Choć Namier zawsze będzie traktować Dena jak swojego małego syna, musiała zacząć oswajać się z myślą, że niedługo będzie on uczniem Kolegium, a w przyszłości – iluzjonistą w służbie Atermii. Będzie robił to, czego zażąda od niego lider. Dowodził oddziałami i walczył za kraj. Przelewał krew na jego granicach, a czasem i poza nimi. Do czasu, aż jego talent wygaśnie i przestanie być użyteczny.
Użyteczność była miarą, jaką mierzono iluzjonistów. Tych, którzy nie byli w stanie dalej wykonywać swoich obowiązków, wykluczano ze społeczności. Wygasły lub kaleki iluzjonista nie przedstawiał dla armii żadnej wartości. Mógł jedynie zająć się jakimiś nieistotnymi pracami w Kolegium lub w koszarach. W dodatku najlepiej takimi, by nie był przy tym widoczny dla innych.

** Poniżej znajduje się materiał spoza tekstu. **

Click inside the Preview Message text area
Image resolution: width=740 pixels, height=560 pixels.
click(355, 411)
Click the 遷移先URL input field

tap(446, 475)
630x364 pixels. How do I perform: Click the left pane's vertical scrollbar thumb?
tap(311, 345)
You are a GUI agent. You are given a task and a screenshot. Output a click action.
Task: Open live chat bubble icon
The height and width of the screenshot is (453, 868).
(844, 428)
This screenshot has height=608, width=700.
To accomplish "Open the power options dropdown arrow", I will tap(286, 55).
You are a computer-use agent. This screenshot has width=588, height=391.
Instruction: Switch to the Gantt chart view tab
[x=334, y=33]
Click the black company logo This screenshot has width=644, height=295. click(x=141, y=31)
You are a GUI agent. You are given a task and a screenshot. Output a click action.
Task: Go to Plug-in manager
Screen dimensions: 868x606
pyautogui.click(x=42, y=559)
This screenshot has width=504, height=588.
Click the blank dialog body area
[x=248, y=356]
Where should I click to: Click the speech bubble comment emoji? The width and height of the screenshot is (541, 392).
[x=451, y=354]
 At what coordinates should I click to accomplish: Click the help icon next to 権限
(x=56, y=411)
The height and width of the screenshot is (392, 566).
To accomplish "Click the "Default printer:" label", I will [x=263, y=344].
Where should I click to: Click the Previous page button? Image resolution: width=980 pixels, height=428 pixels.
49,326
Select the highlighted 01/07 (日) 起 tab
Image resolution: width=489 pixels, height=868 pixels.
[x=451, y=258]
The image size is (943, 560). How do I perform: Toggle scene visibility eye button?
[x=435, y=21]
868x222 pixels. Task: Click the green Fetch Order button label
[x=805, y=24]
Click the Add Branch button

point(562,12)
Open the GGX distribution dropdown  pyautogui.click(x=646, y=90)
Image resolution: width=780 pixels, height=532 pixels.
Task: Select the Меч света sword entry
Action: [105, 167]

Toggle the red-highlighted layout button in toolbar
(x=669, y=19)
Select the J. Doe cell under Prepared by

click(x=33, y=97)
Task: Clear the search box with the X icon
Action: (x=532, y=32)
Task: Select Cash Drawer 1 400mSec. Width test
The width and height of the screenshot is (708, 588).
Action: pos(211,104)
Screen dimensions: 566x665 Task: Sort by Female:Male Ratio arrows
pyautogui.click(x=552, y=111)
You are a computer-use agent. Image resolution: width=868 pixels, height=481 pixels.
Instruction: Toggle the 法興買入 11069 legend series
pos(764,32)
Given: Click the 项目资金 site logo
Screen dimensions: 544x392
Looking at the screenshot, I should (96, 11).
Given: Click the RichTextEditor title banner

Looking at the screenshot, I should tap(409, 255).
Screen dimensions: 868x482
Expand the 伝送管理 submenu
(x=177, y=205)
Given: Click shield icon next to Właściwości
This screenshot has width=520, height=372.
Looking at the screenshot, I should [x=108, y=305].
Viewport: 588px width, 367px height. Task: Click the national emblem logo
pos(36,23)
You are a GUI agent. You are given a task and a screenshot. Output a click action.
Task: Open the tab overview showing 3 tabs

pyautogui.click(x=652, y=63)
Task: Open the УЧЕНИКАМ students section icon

Namier westchnęła cicho, przyglądając się synowi. Prawdopodobnie za kilka lat i jego będzie musiała posłać na egzamin klasy pierwszej. Zadrżała na samą myśli. Zawsze chciała, by jej dzieci miały łatwiejsze życie niż ona. Nie zniosłaby świadomości, że któreś z nich w wyniku trwałego uszkodzenia ciała nie mogłoby służyć w armii.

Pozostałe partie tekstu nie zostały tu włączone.